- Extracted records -
● ● ● ● ● ● ●
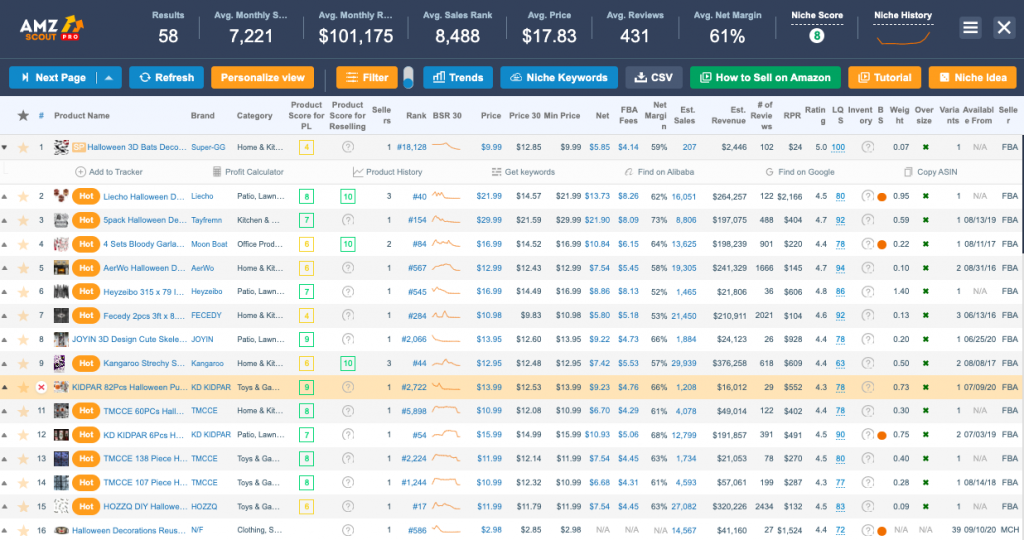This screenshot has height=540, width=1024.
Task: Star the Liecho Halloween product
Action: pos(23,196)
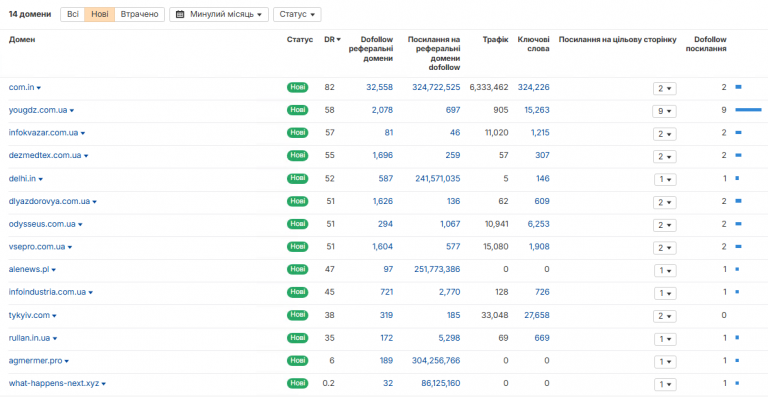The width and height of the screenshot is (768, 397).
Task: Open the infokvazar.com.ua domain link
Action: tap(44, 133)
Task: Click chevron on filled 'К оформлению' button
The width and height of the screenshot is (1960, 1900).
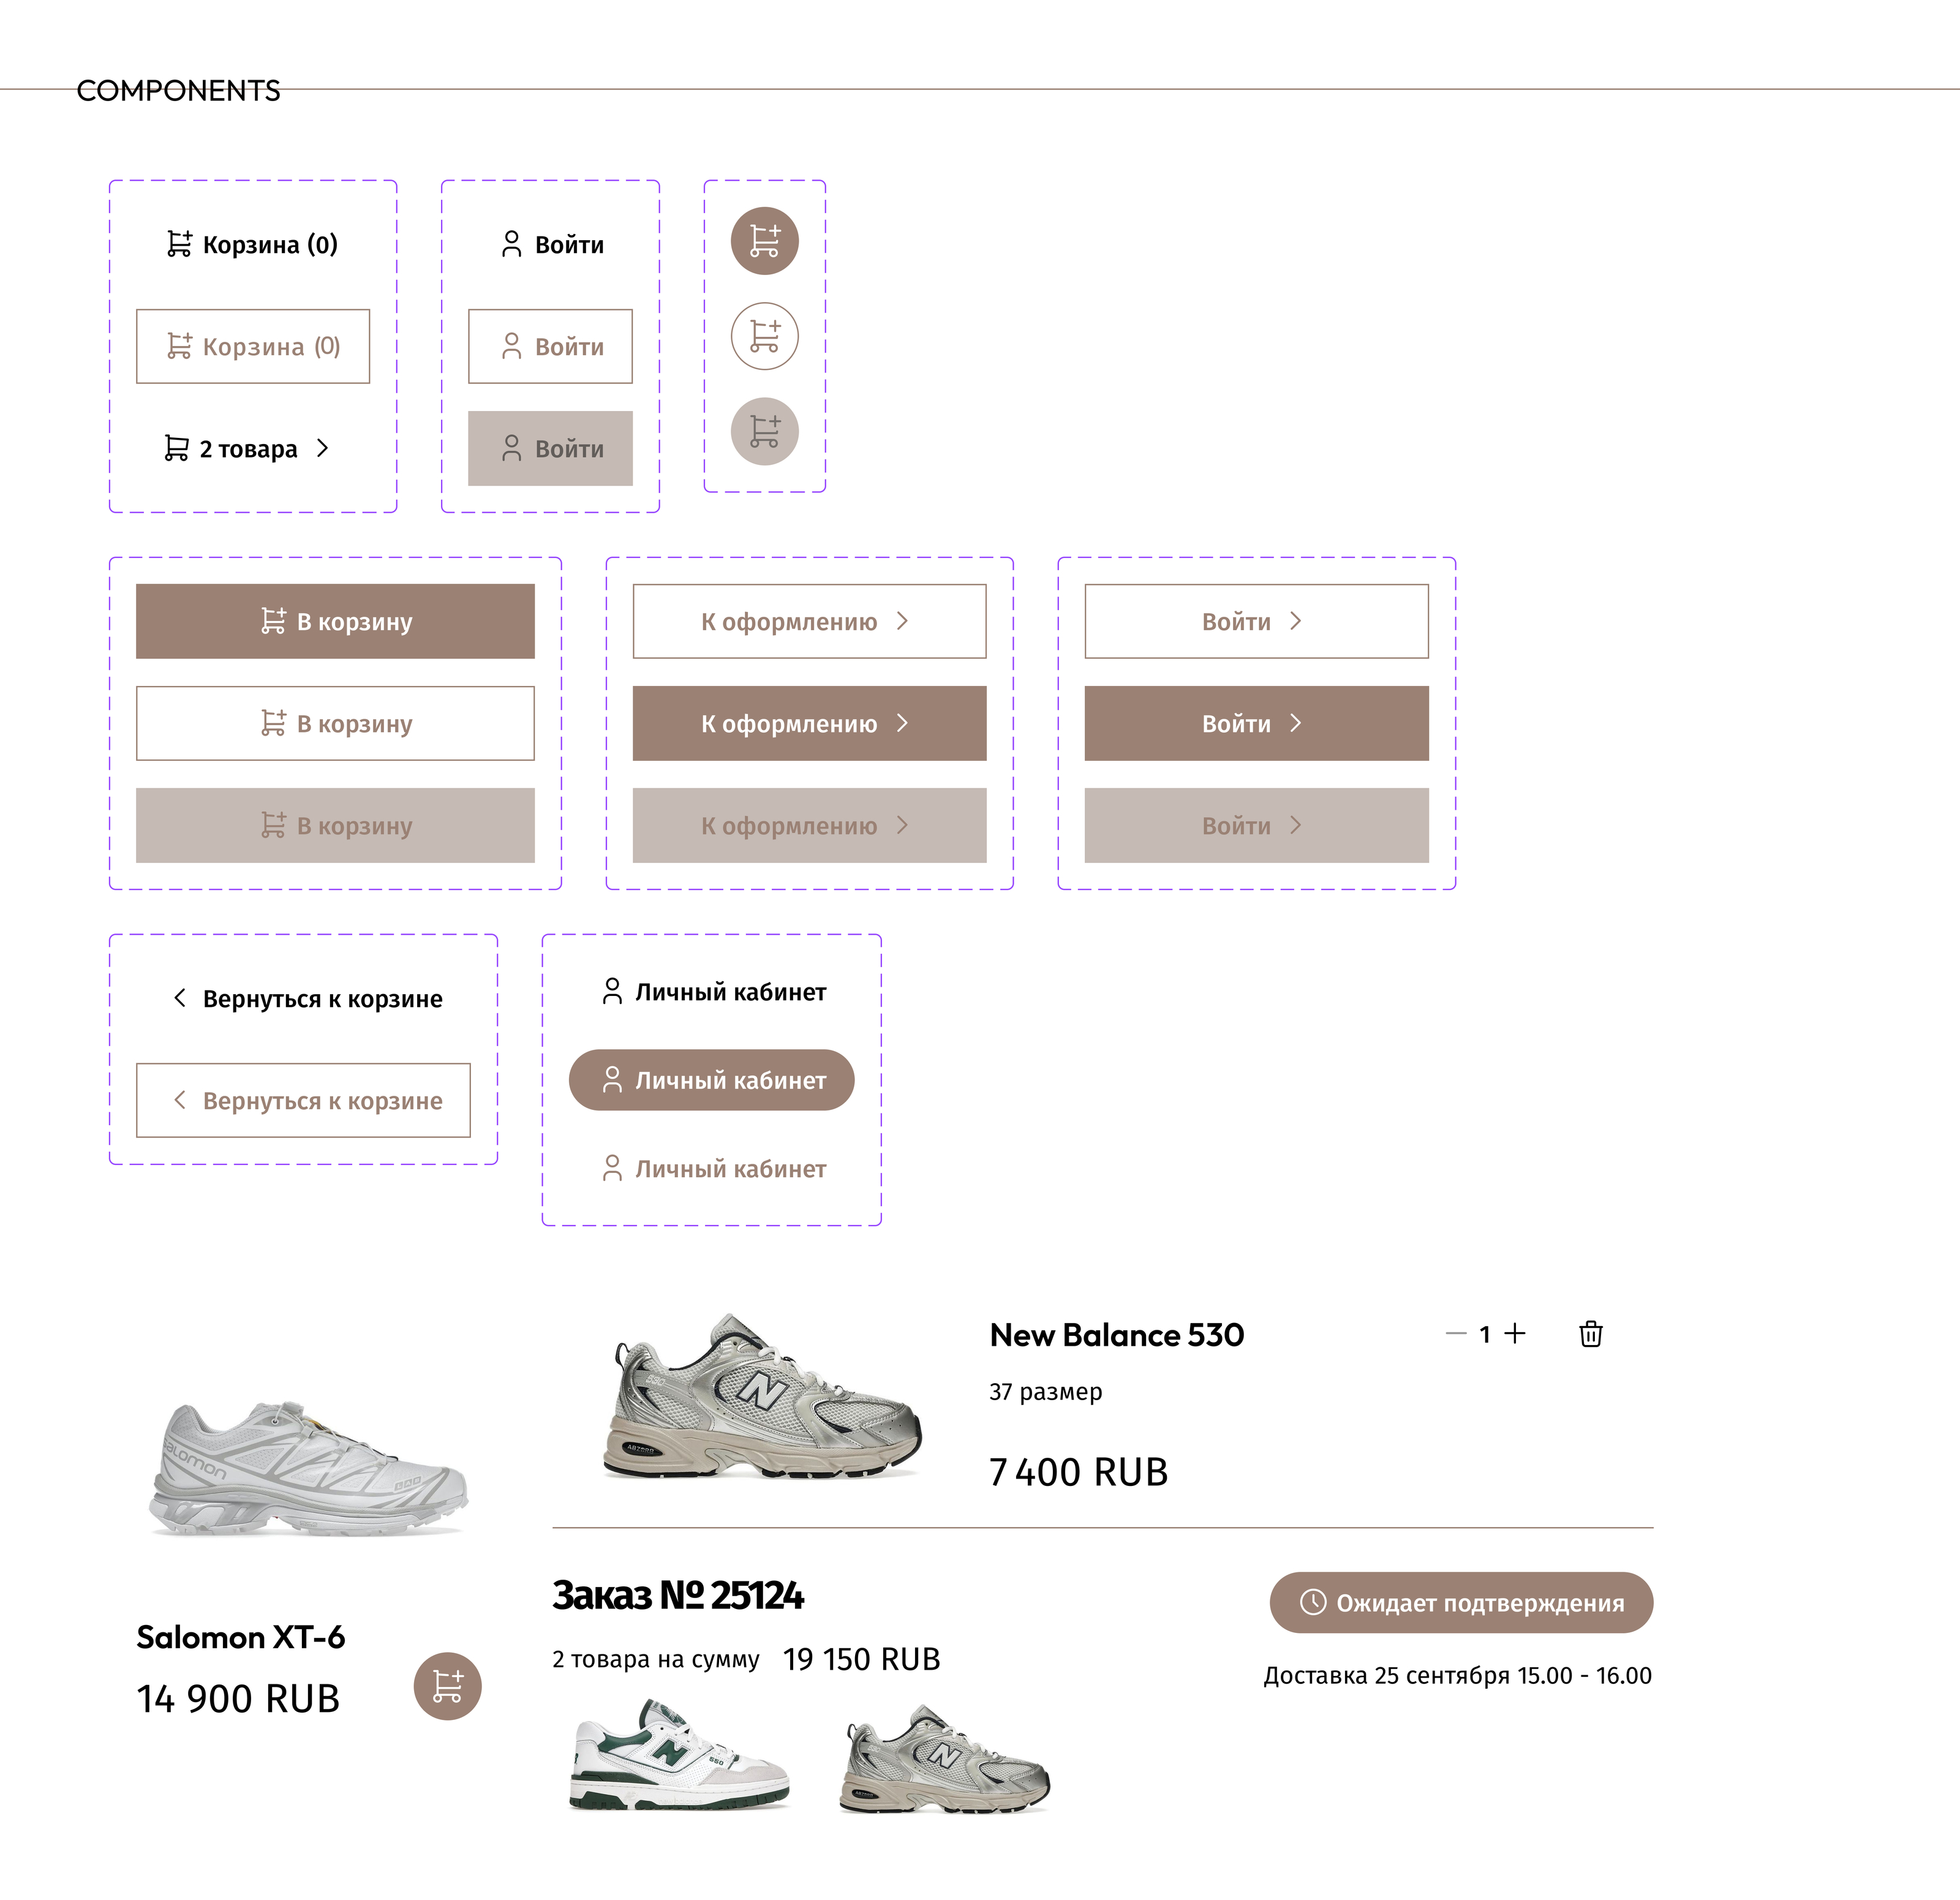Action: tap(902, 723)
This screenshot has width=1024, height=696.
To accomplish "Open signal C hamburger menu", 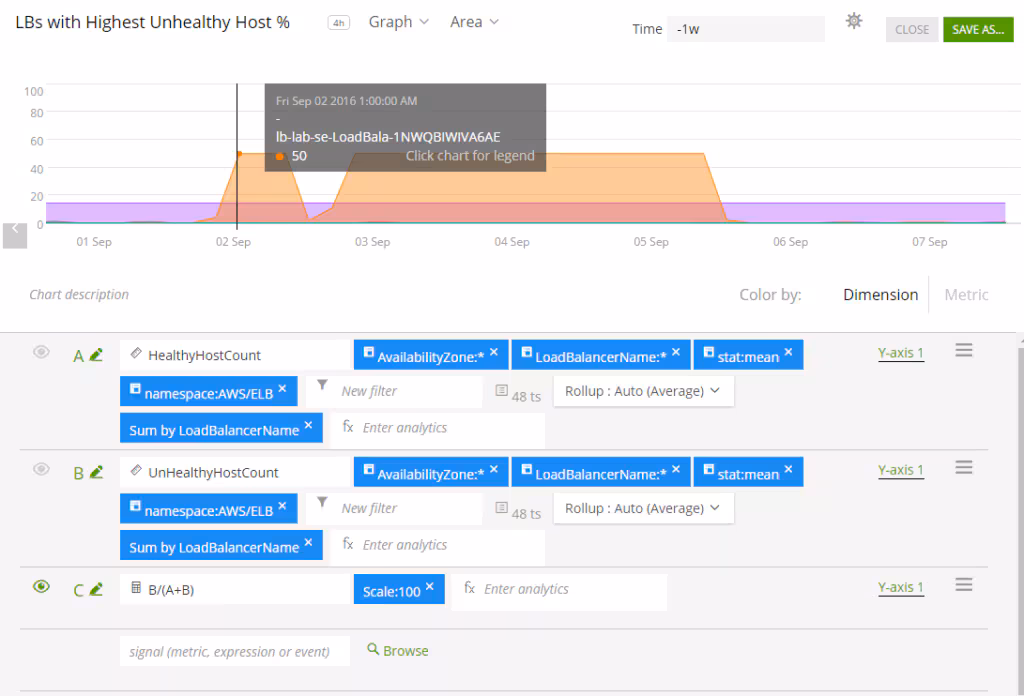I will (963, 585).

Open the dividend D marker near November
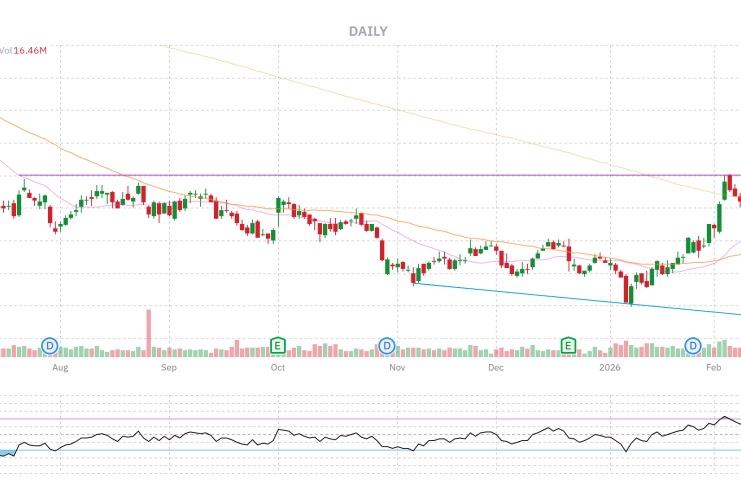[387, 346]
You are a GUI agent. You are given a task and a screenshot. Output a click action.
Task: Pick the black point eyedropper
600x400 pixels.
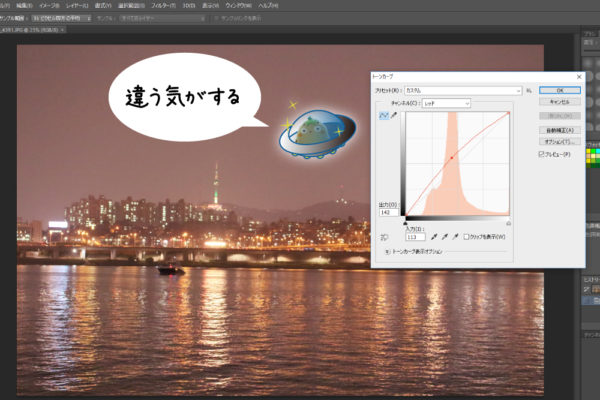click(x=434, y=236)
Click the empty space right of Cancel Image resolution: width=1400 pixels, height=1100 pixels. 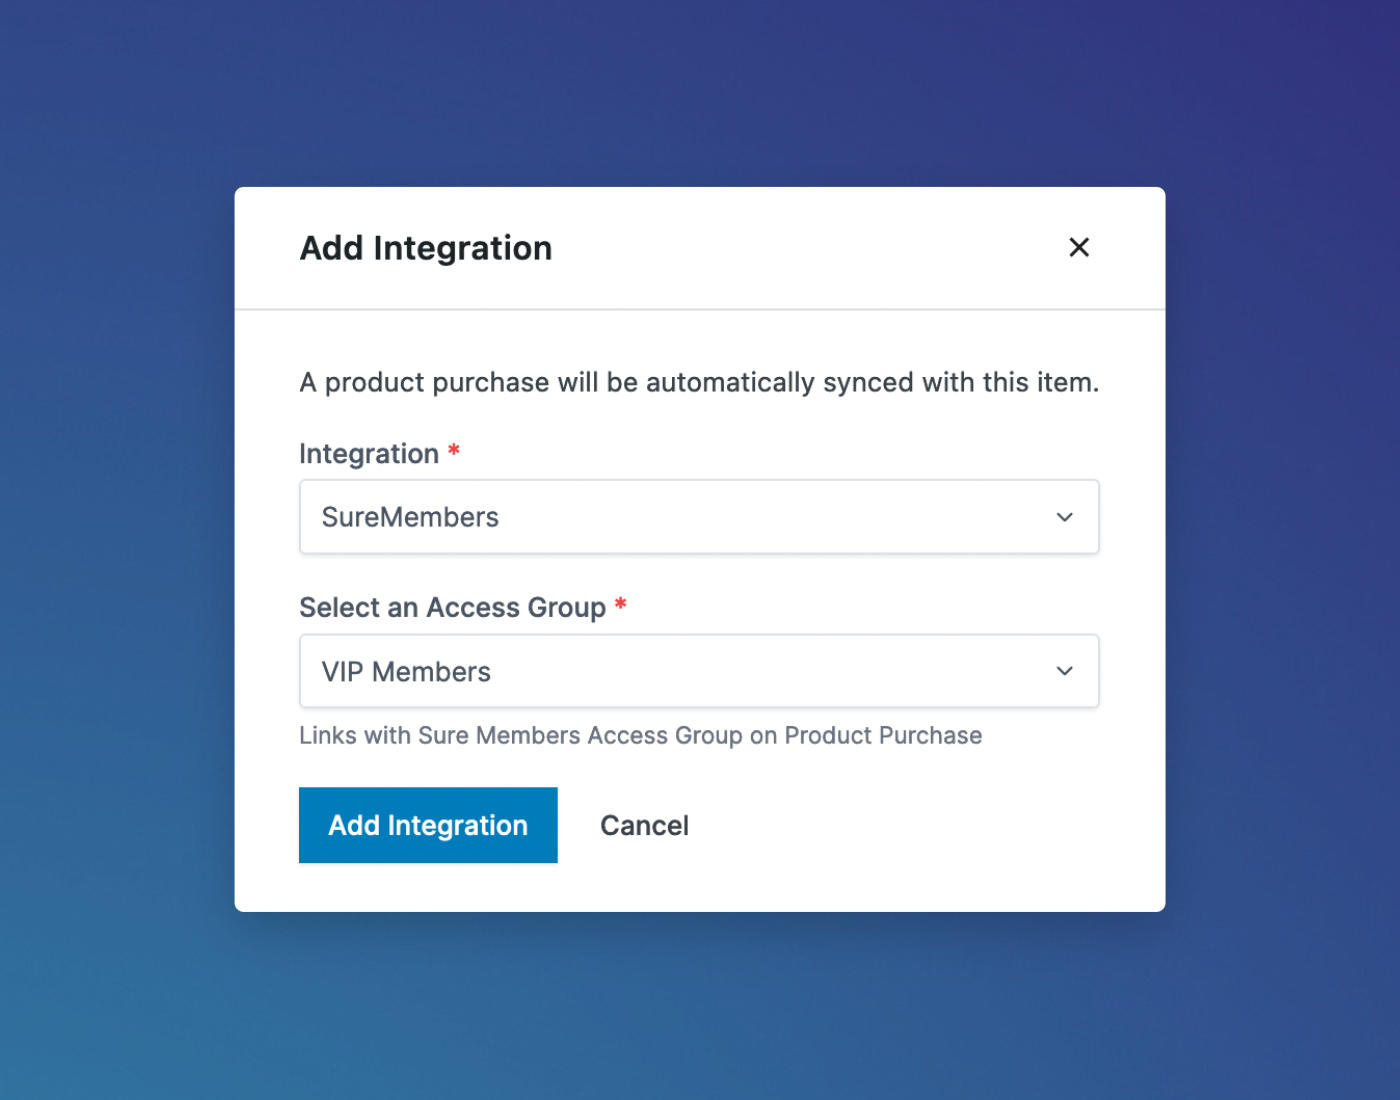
● ● ● ● ● ● ●
- EXERCISE REQUIREMENTS -
Nothing but the lines from the line containing "Task: Pick the black point eyedropper" to the end of the records above should be repeated, exactly and with every picture omitted.

- SOLUTION FOR THIS PROBLEM -
Task: Pick the black point eyedropper
600x400 pixels.
click(x=434, y=236)
Click the empty space right of Cancel Image resolution: width=1400 pixels, height=1100 pixels. 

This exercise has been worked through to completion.